I mean I’m sure you have to put up with some real winners at this location but I’m a completely normal, competent, regular and pleasant customer who has never complained about anything ever, even when you slop the veggies on my sub so terribly that I have to re-arrange them before eating it, so could you just wipe the disgruntled douche look off your face (a blank stare would be fine, I wouldn’t dare ask you to smile) and make my sub and say thanks at the end?
I also can’t understand why you never have at least two vegetables on hand. I’m a vegetarian so without the fake meat, lettuce and onions don’t really cut it, meal-wise. And PS PARMESAN OREGANO AND ITALIAN HERB AND CHEESE AREN’T THE SAME FUCKING BREAD! If they were, there would only be one! Yes, they both have spices, yes they both have cheese, no they are not the same.
I’m also sorry this is the only place to grab a vegetarian bite after 10pm in this shitty city because otherwise I would be going somewhere else just to avoid your attitude. —yeah you, with the blonde hair and too much make up
This article appears in Feb 25 – Mar 3, 2010.


like, um, what like do you like expect, um, and like i’m so totally fucking wrapped up in like my like self like um. isn’t that the gist of the whole fucking douchebag class of bimbos that we all must endure sometime, in our lives. like hey bitch, get the um like fuck off that like fucking um phone. give her fucking hell o.p.
oh o.p., by the way, bitch at her face to face, might be better than here, where i’m sure she would know how to read real words anyway,face her off dude.
if they have a web site i would report her ass; as a former bus. owner the last thing you need is a bitch w/tude rep. your est. in this economy
hahahahahahahahahhaahah
i know exactly who you are talking about.
most idiots forget that this is a common place here now, like the idiots that post about their employers on facebook. hey marty,you still in the rest. business?
I wouldn’t buy a sandwich from Subway if my life depended on it. Walk around the corner to Pete’s and get a freshly made sandwich/roll/wrap etc. without an atttitude – from the staff not the sandwich.
i had an employee who purchase a meatball sub, it had spider eggs in one of the balls…grossed me out bad. i do not partake of their cuisine
If people only knew what happens in the washrooms along Spring Garden (Park Lane, Mcdonalds, Subway, Starbucks), they wouldn’t be eating anything on the entire street.
sebastian_, what does happen?
Pooping?
teehee. everybody poops
cooking in whistler for olymp. than looking for a gig in the lower main land LS ; thanx for asking:)
I absolutely love the staff at Pete’s Frootique. I am in there every night like clockwork to pick up my meat for that night’s supper. Especially the kind people at Sushi Nami. Ordered a party tray of sushi for a get-together last week and they went out of their way to not only make sure it had everything I wanted on it, but included countless extra pieces of sushi.
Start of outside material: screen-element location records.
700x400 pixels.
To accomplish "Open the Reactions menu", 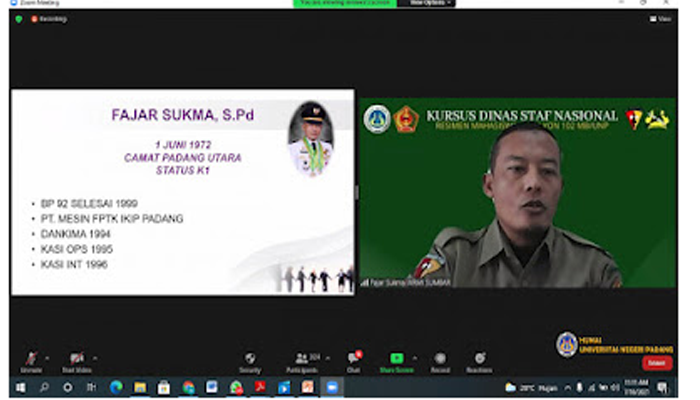I will pyautogui.click(x=480, y=359).
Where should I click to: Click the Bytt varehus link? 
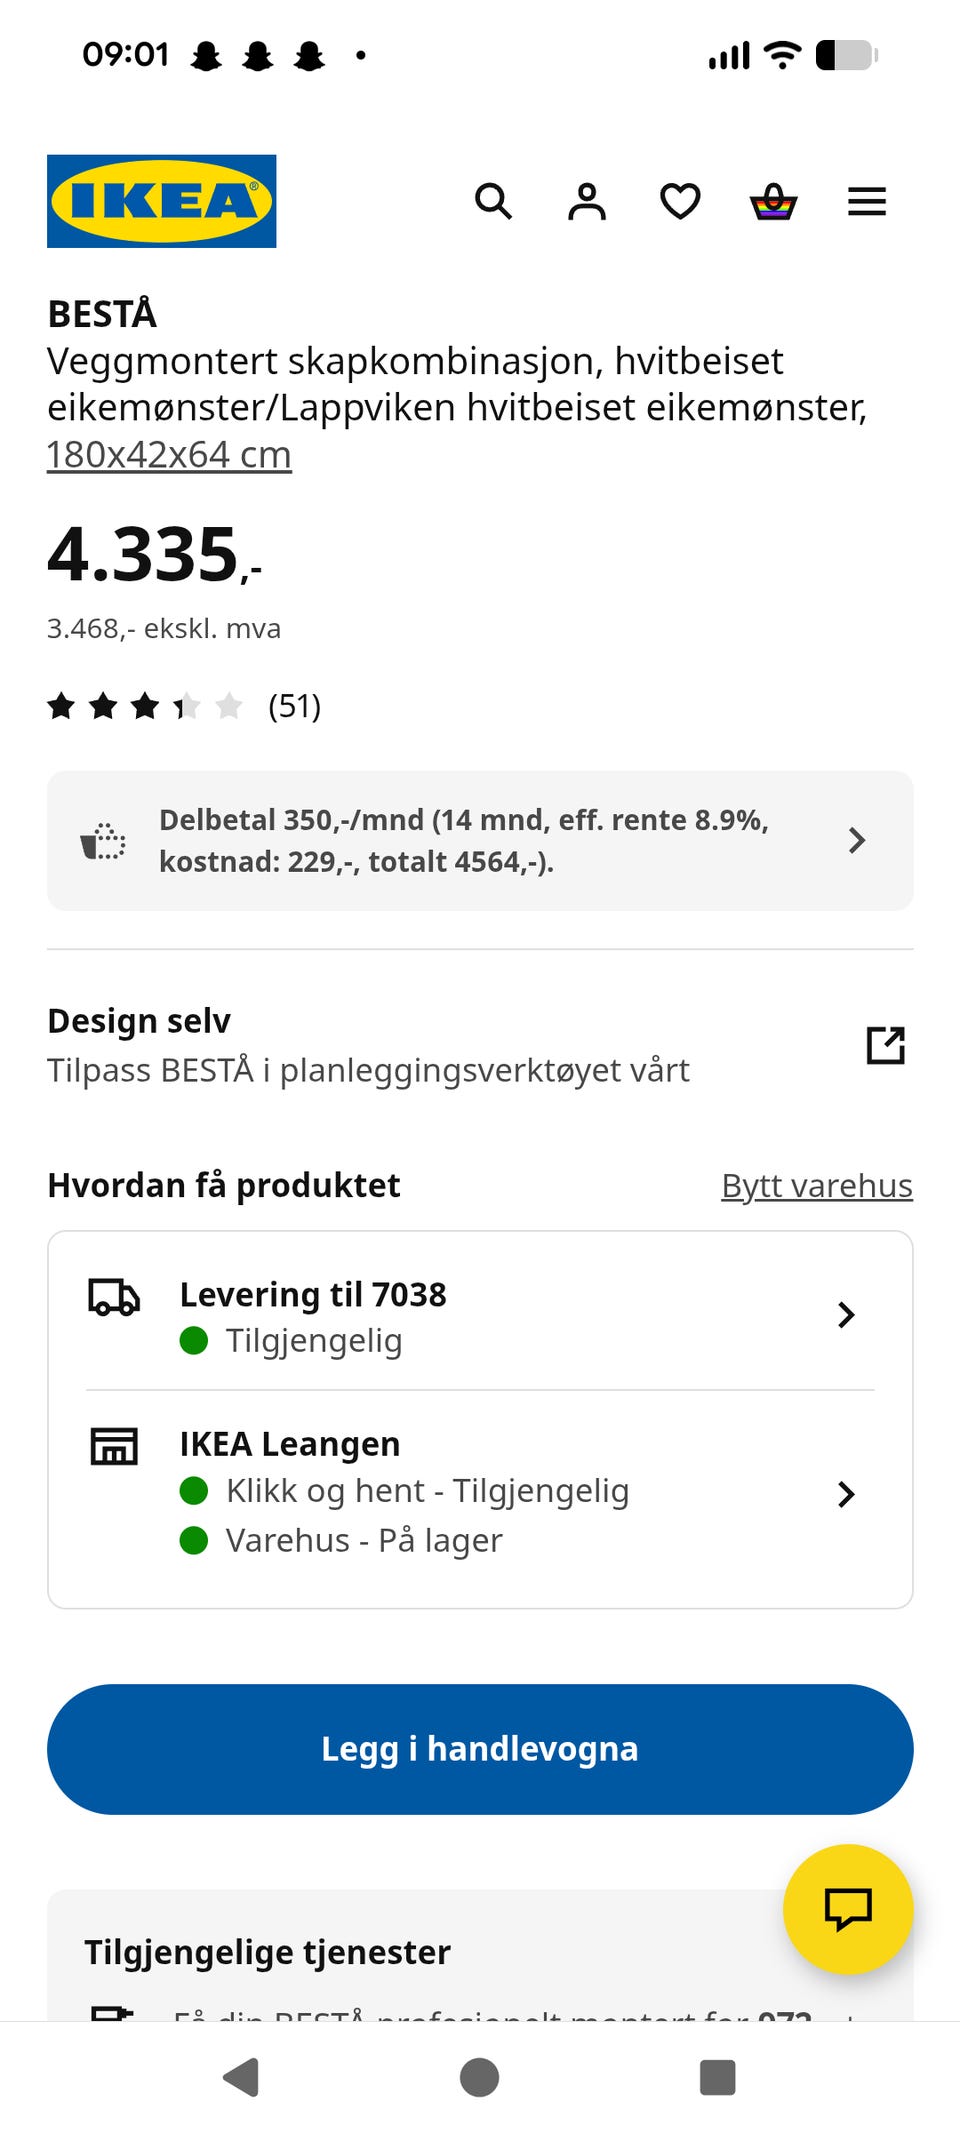(x=816, y=1185)
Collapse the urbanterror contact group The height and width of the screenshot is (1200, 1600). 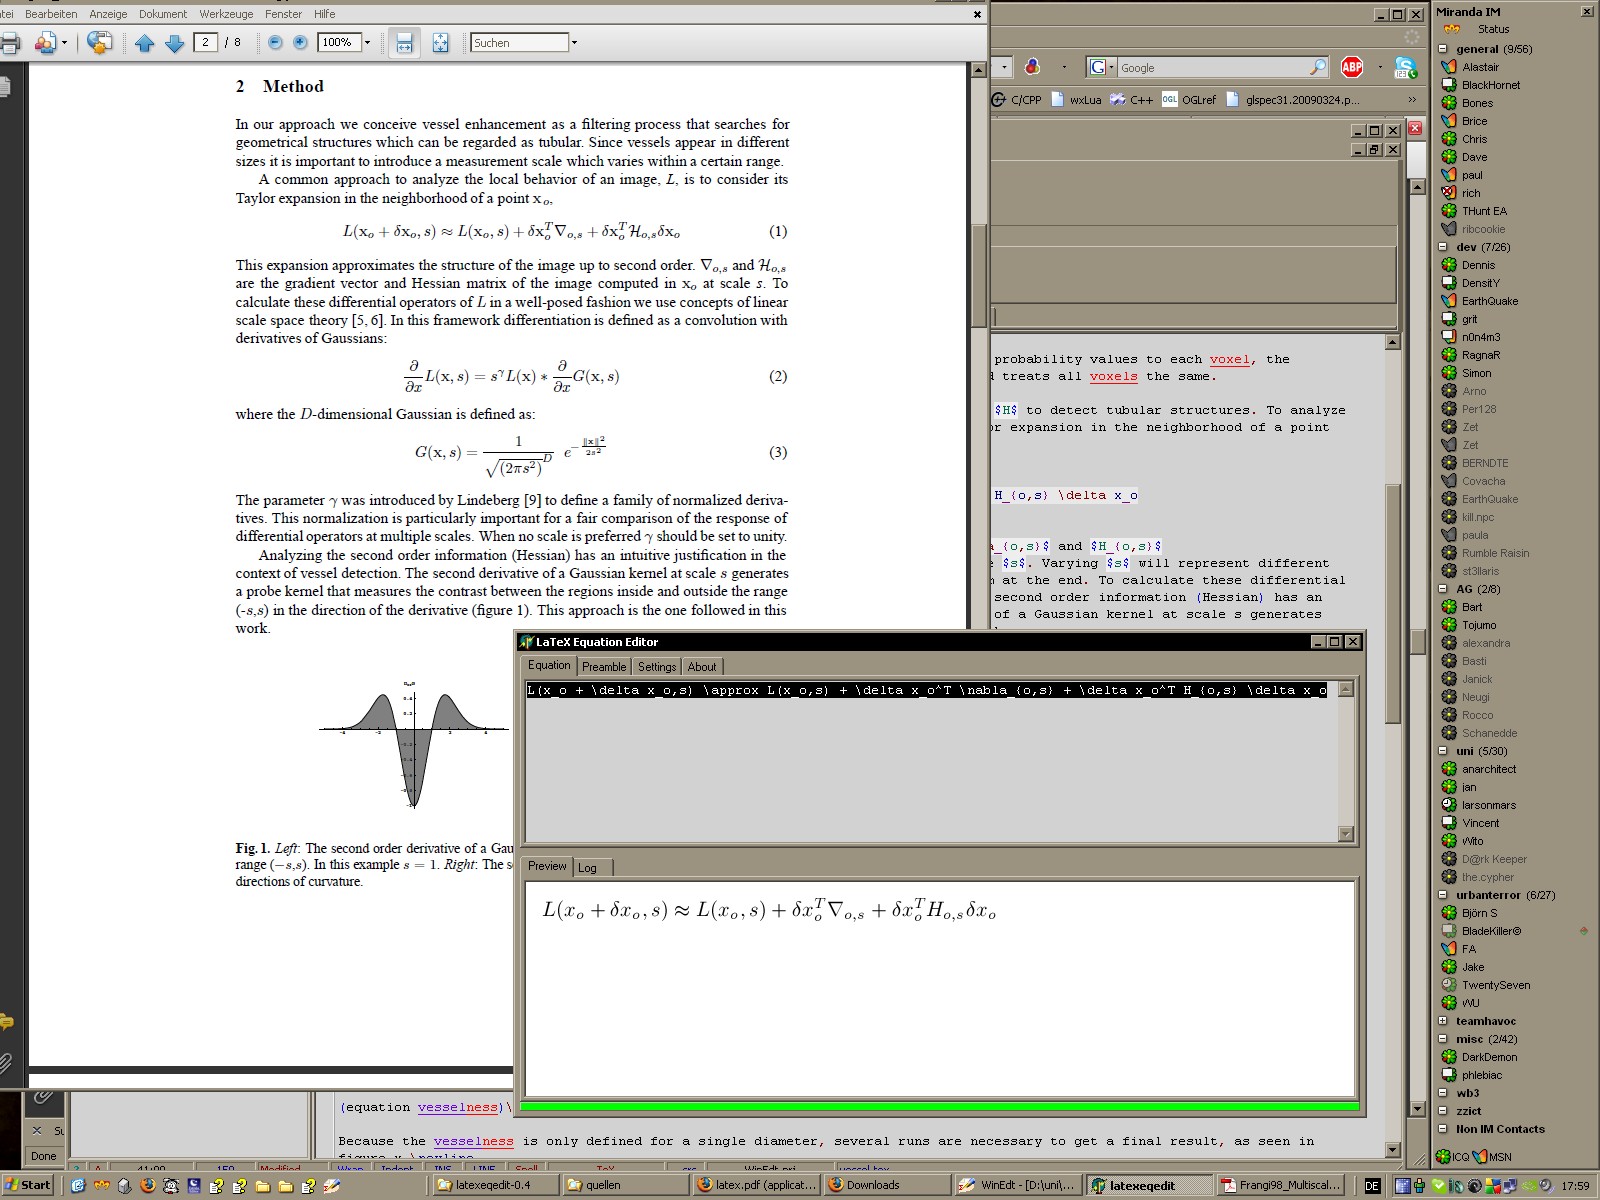click(1443, 895)
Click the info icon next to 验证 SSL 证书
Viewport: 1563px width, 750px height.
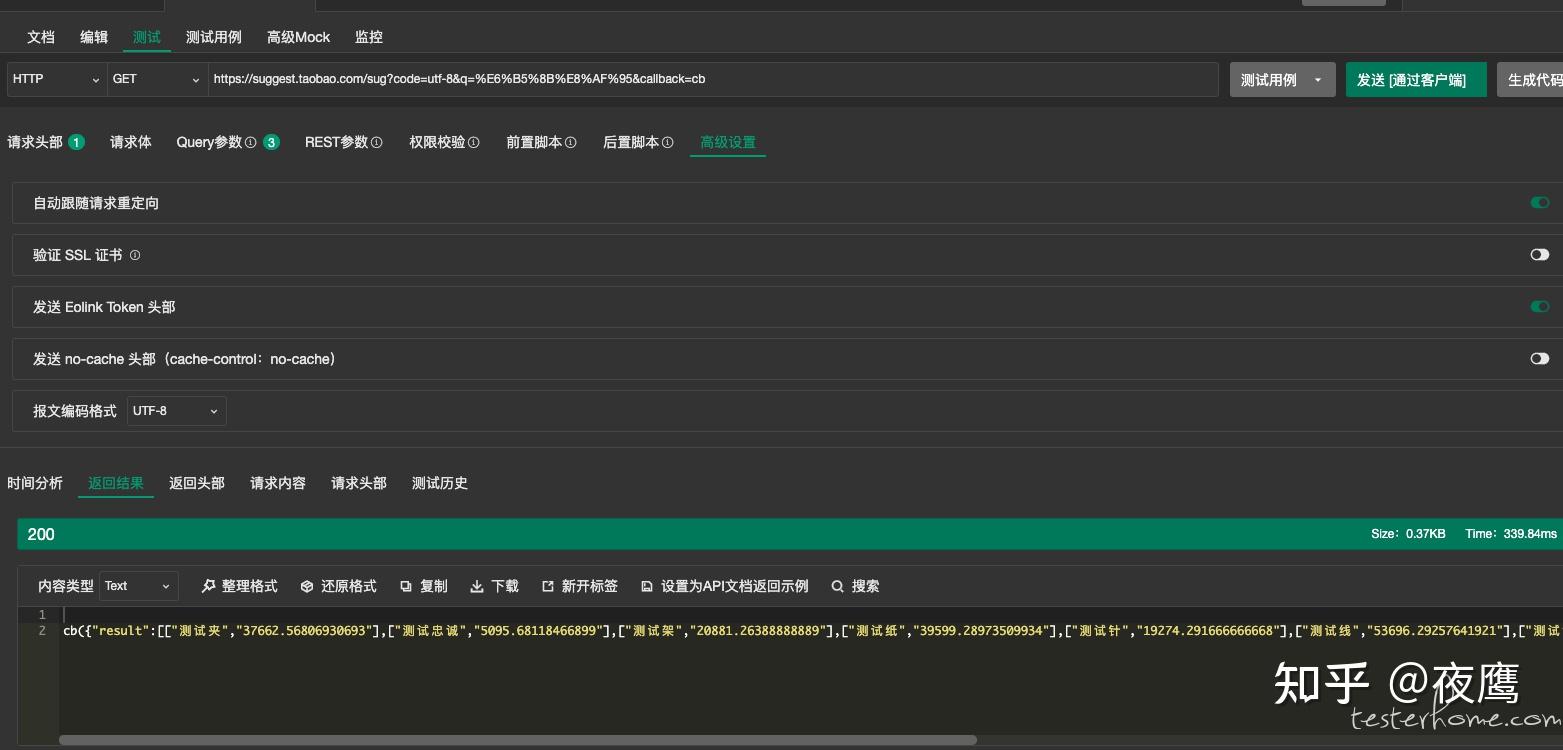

DOMO ARIGATO if you’re reading this!
After 10pm, try Freeman’s on Quinpool or Argyle, or the Venus on Barrington.
Sebastian, you are so utterly right about the washrooms, but I have to say some of kitchen areas in that same block are utterly EURRRGH-worthy as well. I used to work at a certain specialty ice cream shop (which shall not be named) around SG, and the things that used to crawl out from under stuff…. I still have nightmares about ’em.
I’ve gotten to a strange habit of watching Kitchen Nightmares lately, and I swear that it’s ruined me for eating out. All I can think about is “Mexican” food in giant garbage bins. *shudder* I think that I would shoot myself before working in a kitchen that was so terrible.
Anyway, as for the “sandwich shop”: that particular chain is a horribly managed, awful mess. The owner has about ten of them under his belt, and I’ve never worked in a more stressful work environment in my life. I worked at one of his establishments for about four months before walking out on them. It was a terrible experience, and I avoid eating there.
Oh, and the only thing different about the parm. oregano and the herb and cheese bread is the sprinkled cheese on top. I used to bake them daily, and people would argue with me when I’d tell them the cheese was the only difference. :p
oh man i remember that episode, trinket…giant garbage cans full of refried beans. who could forget the cockroach place. i cook at home
That girl is kinda snarly eh? Puts about half of what you request and puts two more on when you ask for a little more. I go after 11, the two nicer boys are working and they are always pleasant.
Oh the things that go on in the bathrooms. A lot of booze, drug injection, smoking, joint rolling, just what you would expect for a lowly regulated environment with lots of, interesting, people.